** Aim of the exercise **
Rename "Instruction" to "Directive" everywhere in the rows below and copy them out with nothing else changed.
── Extracted material ──
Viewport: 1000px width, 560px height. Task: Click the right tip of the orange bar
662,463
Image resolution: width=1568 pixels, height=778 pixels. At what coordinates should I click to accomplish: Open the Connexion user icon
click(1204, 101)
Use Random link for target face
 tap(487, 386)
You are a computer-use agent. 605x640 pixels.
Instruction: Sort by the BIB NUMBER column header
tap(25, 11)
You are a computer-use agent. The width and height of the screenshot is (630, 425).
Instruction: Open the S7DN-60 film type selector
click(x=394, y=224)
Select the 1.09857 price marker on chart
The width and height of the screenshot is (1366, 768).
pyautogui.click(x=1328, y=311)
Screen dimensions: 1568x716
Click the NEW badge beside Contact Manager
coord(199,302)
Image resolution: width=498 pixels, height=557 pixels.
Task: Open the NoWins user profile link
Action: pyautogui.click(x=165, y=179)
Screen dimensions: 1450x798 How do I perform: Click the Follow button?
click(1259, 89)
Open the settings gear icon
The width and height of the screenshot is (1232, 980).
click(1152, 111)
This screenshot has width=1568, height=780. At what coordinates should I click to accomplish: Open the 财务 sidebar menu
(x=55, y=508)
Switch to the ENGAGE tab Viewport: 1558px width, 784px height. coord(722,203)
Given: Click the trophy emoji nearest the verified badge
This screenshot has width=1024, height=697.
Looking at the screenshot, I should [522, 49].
───
** Complete answer **
Viewport: 1000px width, 560px height. Task: Click the right tip of the orange bar
662,463
Image resolution: width=1568 pixels, height=778 pixels. At what coordinates should I click to accomplish: Open the Connexion user icon
click(1204, 101)
Use Random link for target face
 tap(487, 386)
You are a computer-use agent. 605x640 pixels.
Directive: Sort by the BIB NUMBER column header
tap(25, 11)
You are a computer-use agent. The width and height of the screenshot is (630, 425).
Directive: Open the S7DN-60 film type selector
click(x=394, y=224)
Select the 1.09857 price marker on chart
The width and height of the screenshot is (1366, 768).
pyautogui.click(x=1328, y=311)
Screen dimensions: 1568x716
Click the NEW badge beside Contact Manager
coord(199,302)
Image resolution: width=498 pixels, height=557 pixels.
Task: Open the NoWins user profile link
Action: pyautogui.click(x=165, y=179)
Screen dimensions: 1450x798 How do I perform: Click the Follow button?
click(1259, 89)
Open the settings gear icon
The width and height of the screenshot is (1232, 980).
click(1152, 111)
This screenshot has width=1568, height=780. At what coordinates should I click to accomplish: Open the 财务 sidebar menu
(x=55, y=508)
Switch to the ENGAGE tab Viewport: 1558px width, 784px height. coord(722,203)
Given: Click the trophy emoji nearest the verified badge
This screenshot has width=1024, height=697.
Looking at the screenshot, I should [522, 49].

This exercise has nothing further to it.